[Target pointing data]
================

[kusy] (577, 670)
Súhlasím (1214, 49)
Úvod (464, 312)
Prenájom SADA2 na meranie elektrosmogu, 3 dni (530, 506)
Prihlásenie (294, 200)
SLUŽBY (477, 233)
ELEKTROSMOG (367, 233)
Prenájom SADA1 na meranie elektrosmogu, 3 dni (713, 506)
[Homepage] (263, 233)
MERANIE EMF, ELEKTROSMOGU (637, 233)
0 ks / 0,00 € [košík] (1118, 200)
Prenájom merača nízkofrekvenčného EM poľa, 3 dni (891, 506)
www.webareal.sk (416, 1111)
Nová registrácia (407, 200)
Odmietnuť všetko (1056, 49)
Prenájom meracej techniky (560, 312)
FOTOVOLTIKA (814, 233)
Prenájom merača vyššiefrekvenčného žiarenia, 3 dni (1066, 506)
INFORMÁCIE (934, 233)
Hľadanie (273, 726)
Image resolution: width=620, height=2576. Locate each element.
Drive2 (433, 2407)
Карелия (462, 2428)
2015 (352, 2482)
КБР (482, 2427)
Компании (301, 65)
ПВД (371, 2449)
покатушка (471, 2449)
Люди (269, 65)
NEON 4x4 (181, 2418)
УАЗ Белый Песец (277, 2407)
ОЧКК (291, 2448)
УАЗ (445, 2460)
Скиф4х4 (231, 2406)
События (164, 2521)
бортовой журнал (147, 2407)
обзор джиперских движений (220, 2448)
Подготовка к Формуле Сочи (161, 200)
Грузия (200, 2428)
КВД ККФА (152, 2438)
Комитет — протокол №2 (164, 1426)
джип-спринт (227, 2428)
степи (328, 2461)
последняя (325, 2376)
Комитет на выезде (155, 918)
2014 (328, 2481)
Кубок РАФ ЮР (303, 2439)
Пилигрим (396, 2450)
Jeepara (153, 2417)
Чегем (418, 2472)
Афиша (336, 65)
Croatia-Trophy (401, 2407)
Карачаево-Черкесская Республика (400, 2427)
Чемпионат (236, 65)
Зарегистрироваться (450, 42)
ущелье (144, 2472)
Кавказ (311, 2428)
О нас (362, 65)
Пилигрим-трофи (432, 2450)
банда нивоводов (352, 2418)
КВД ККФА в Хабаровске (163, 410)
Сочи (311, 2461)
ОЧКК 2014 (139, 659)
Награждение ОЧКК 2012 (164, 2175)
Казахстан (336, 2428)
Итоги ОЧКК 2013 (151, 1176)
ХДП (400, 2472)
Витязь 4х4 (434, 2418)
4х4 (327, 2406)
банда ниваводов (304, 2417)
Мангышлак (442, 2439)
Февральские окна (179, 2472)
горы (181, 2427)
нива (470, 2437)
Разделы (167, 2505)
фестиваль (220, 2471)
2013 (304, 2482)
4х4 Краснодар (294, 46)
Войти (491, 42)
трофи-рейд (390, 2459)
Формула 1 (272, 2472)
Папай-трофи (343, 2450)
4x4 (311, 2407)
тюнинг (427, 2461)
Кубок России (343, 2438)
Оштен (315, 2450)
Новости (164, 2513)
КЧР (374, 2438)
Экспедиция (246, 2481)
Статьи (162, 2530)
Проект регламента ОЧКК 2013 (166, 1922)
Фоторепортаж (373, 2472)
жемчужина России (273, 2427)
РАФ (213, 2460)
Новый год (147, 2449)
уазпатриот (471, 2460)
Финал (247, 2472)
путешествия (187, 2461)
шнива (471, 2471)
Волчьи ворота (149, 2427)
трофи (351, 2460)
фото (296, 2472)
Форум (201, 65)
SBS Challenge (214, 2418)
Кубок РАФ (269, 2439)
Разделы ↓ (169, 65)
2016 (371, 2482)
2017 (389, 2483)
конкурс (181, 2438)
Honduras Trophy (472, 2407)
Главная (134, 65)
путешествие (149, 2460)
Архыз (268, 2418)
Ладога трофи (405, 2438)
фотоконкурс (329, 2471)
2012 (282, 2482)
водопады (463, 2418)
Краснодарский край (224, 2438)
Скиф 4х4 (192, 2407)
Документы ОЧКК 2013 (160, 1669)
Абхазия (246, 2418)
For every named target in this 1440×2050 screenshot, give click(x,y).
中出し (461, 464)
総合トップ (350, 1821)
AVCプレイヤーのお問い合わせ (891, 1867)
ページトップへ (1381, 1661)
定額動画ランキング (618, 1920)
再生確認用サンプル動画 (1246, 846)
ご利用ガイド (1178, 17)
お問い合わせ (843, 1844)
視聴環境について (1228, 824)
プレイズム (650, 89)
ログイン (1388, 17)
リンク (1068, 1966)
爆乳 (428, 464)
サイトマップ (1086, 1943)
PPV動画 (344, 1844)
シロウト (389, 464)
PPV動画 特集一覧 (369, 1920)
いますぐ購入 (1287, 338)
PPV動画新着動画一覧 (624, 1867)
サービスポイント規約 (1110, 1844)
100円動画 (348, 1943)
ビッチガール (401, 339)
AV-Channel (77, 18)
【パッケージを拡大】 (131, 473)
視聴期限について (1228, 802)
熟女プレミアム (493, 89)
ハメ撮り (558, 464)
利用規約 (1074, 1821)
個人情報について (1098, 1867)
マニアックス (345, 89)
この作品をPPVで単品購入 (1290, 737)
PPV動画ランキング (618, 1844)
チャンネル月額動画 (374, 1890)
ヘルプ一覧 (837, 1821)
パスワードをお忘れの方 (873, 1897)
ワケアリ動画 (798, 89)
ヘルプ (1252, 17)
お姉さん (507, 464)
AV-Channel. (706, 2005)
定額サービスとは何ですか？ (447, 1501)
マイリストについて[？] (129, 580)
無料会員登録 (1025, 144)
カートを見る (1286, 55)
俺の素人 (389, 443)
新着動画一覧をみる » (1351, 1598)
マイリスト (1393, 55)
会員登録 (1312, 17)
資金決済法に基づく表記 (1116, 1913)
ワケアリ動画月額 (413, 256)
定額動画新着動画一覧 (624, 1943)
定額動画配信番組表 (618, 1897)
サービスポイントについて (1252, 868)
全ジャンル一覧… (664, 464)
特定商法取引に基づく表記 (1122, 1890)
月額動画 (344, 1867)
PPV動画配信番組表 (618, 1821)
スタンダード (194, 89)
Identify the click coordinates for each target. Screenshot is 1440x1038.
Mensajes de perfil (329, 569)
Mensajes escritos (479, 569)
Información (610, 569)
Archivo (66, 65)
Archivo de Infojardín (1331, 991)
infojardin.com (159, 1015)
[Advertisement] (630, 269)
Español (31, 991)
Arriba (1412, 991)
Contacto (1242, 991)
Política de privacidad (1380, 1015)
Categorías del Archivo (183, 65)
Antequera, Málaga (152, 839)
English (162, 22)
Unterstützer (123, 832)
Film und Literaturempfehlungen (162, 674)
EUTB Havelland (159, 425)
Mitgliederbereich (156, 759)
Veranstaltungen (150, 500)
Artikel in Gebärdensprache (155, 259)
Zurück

================

## Work to be completed
Convert every line of the material above into a JSON list of strings, with one string per line and blank lines omitted.

## Output below
[
  "[kusy] (577, 670)",
  "Súhlasím (1214, 49)",
  "Úvod (464, 312)",
  "Prenájom SADA2 na meranie elektrosmogu, 3 dni (530, 506)",
  "Prihlásenie (294, 200)",
  "SLUŽBY (477, 233)",
  "ELEKTROSMOG (367, 233)",
  "Prenájom SADA1 na meranie elektrosmogu, 3 dni (713, 506)",
  "[Homepage] (263, 233)",
  "MERANIE EMF, ELEKTROSMOGU (637, 233)",
  "0 ks / 0,00 € [košík] (1118, 200)",
  "Prenájom merača nízkofrekvenčného EM poľa, 3 dni (891, 506)",
  "www.webareal.sk (416, 1111)",
  "Nová registrácia (407, 200)",
  "Odmietnuť všetko (1056, 49)",
  "Prenájom meracej techniky (560, 312)",
  "FOTOVOLTIKA (814, 233)",
  "Prenájom merača vyššiefrekvenčného žiarenia, 3 dni (1066, 506)",
  "INFORMÁCIE (934, 233)",
  "Hľadanie (273, 726)",
  "Image resolution: width=620, height=2576. Locate each element.",
  "Drive2 (433, 2407)",
  "Карелия (462, 2428)",
  "2015 (352, 2482)",
  "КБР (482, 2427)",
  "Компании (301, 65)",
  "ПВД (371, 2449)",
  "покатушка (471, 2449)",
  "Люди (269, 65)",
  "NEON 4x4 (181, 2418)",
  "УАЗ Белый Песец (277, 2407)",
  "ОЧКК (291, 2448)",
  "УАЗ (445, 2460)",
  "Скиф4х4 (231, 2406)",
  "События (164, 2521)",
  "бортовой журнал (147, 2407)",
  "обзор джиперских движений (220, 2448)",
  "Подготовка к Формуле Сочи (161, 200)",
  "Грузия (200, 2428)",
  "КВД ККФА (152, 2438)",
  "Комитет — протокол №2 (164, 1426)",
  "джип-спринт (227, 2428)",
  "степи (328, 2461)",
  "последняя (325, 2376)",
  "Комитет на выезде (155, 918)",
  "2014 (328, 2481)",
  "Кубок РАФ ЮР (303, 2439)",
  "Пилигрим (396, 2450)",
  "Jeepara (153, 2417)",
  "Чегем (418, 2472)",
  "Афиша (336, 65)",
  "Croatia-Trophy (401, 2407)",
  "Карачаево-Черкесская Республика (400, 2427)",
  "Чемпионат (236, 65)",
  "Зарегистрироваться (450, 42)",
  "ущелье (144, 2472)",
  "Кавказ (311, 2428)",
  "О нас (362, 65)",
  "Пилигрим-трофи (432, 2450)",
  "банда нивоводов (352, 2418)",
  "КВД ККФА в Хабаровске (163, 410)",
  "Сочи (311, 2461)",
  "ОЧКК 2014 (139, 659)",
  "Награждение ОЧКК 2012 (164, 2175)",
  "Казахстан (336, 2428)",
  "Итоги ОЧКК 2013 (151, 1176)",
  "ХДП (400, 2472)",
  "Витязь 4х4 (434, 2418)",
  "4х4 (327, 2406)",
  "банда ниваводов (304, 2417)",
  "Мангышлак (442, 2439)",
  "Февральские окна (179, 2472)",
  "горы (181, 2427)",
  "нива (470, 2437)",
  "Разделы (167, 2505)",
  "фестиваль (220, 2471)",
  "2013 (304, 2482)",
  "4х4 Краснодар (294, 46)",
  "Войти (491, 42)",
  "трофи-рейд (390, 2459)",
  "Формула 1 (272, 2472)",
  "Папай-трофи (343, 2450)",
  "4x4 (311, 2407)",
  "тюнинг (427, 2461)",
  "Кубок России (343, 2438)",
  "Оштен (315, 2450)",
  "Новости (164, 2513)",
  "КЧР (374, 2438)",
  "Экспедиция (246, 2481)",
  "Статьи (162, 2530)",
  "Проект регламента ОЧКК 2013 (166, 1922)",
  "Фоторепортаж (373, 2472)",
  "жемчужина России (273, 2427)",
  "РАФ (213, 2460)",
  "Новый год (147, 2449)",
  "уазпатриот (471, 2460)",
  "Финал (247, 2472)",
  "путешествия (187, 2461)",
  "шнива (471, 2471)",
  "Волчьи ворота (149, 2427)",
  "трофи (351, 2460)",
  "фото (296, 2472)",
  "Форум (201, 65)",
  "SBS Challenge (214, 2418)",
  "Кубок РАФ (269, 2439)",
  "Разделы ↓ (169, 65)",
  "2016 (371, 2482)",
  "2017 (389, 2483)",
  "конкурс (181, 2438)",
  "Honduras Trophy (472, 2407)",
  "Главная (134, 65)",
  "путешествие (149, 2460)",
  "Архыз (268, 2418)",
  "Ладога трофи (405, 2438)",
  "фотоконкурс (329, 2471)",
  "2012 (282, 2482)",
  "водопады (463, 2418)",
  "Краснодарский край (224, 2438)",
  "Скиф 4х4 (192, 2407)",
  "Документы ОЧКК 2013 (160, 1669)",
  "Абхазия (246, 2418)",
  "For every named target in this 1440×2050 screenshot, give click(x,y).",
  "中出し (461, 464)",
  "総合トップ (350, 1821)",
  "AVCプレイヤーのお問い合わせ (891, 1867)",
  "ページトップへ (1381, 1661)",
  "定額動画ランキング (618, 1920)",
  "再生確認用サンプル動画 (1246, 846)",
  "ご利用ガイド (1178, 17)",
  "お問い合わせ (843, 1844)",
  "視聴環境について (1228, 824)",
  "プレイズム (650, 89)",
  "ログイン (1388, 17)",
  "リンク (1068, 1966)",
  "爆乳 (428, 464)",
  "サイトマップ (1086, 1943)",
  "PPV動画 (344, 1844)",
  "シロウト (389, 464)",
  "PPV動画 特集一覧 (369, 1920)",
  "いますぐ購入 (1287, 338)",
  "PPV動画新着動画一覧 (624, 1867)",
  "サービスポイント規約 (1110, 1844)",
  "100円動画 (348, 1943)",
  "ビッチガール (401, 339)",
  "AV-Channel (77, 18)",
  "【パッケージを拡大】 (131, 473)",
  "視聴期限について (1228, 802)",
  "熟女プレミアム (493, 89)",
  "ハメ撮り (558, 464)",
  "利用規約 (1074, 1821)",
  "個人情報について (1098, 1867)",
  "マニアックス (345, 89)",
  "この作品をPPVで単品購入 (1290, 737)",
  "PPV動画ランキング (618, 1844)",
  "チャンネル月額動画 (374, 1890)",
  "ヘルプ一覧 (837, 1821)",
  "パスワードをお忘れの方 (873, 1897)",
  "ワケアリ動画 (798, 89)",
  "ヘルプ (1252, 17)",
  "お姉さん (507, 464)",
  "AV-Channel. (706, 2005)",
  "定額サービスとは何ですか？ (447, 1501)",
  "マイリストについて[？] (129, 580)",
  "無料会員登録 (1025, 144)",
  "カートを見る (1286, 55)",
  "俺の素人 (389, 443)",
  "新着動画一覧をみる » (1351, 1598)",
  "マイリスト (1393, 55)",
  "会員登録 (1312, 17)",
  "資金決済法に基づく表記 (1116, 1913)",
  "ワケアリ動画月額 (413, 256)",
  "定額動画新着動画一覧 (624, 1943)",
  "定額動画配信番組表 (618, 1897)",
  "サービスポイントについて (1252, 868)",
  "全ジャンル一覧… (664, 464)",
  "特定商法取引に基づく表記 (1122, 1890)",
  "月額動画 (344, 1867)",
  "PPV動画配信番組表 (618, 1821)",
  "スタンダード (194, 89)",
  "Identify the click coordinates for each target. Screenshot is 1440x1038.",
  "Mensajes de perfil (329, 569)",
  "Mensajes escritos (479, 569)",
  "Información (610, 569)",
  "Archivo (66, 65)",
  "Archivo de Infojardín (1331, 991)",
  "infojardin.com (159, 1015)",
  "[Advertisement] (630, 269)",
  "Español (31, 991)",
  "Arriba (1412, 991)",
  "Contacto (1242, 991)",
  "Política de privacidad (1380, 1015)",
  "Categorías del Archivo (183, 65)",
  "Antequera, Málaga (152, 839)",
  "English (162, 22)",
  "Unterstützer (123, 832)",
  "Film und Literaturempfehlungen (162, 674)",
  "EUTB Havelland (159, 425)",
  "Mitgliederbereich (156, 759)",
  "Veranstaltungen (150, 500)",
  "Artikel in Gebärdensprache (155, 259)",
  "Zurück"
]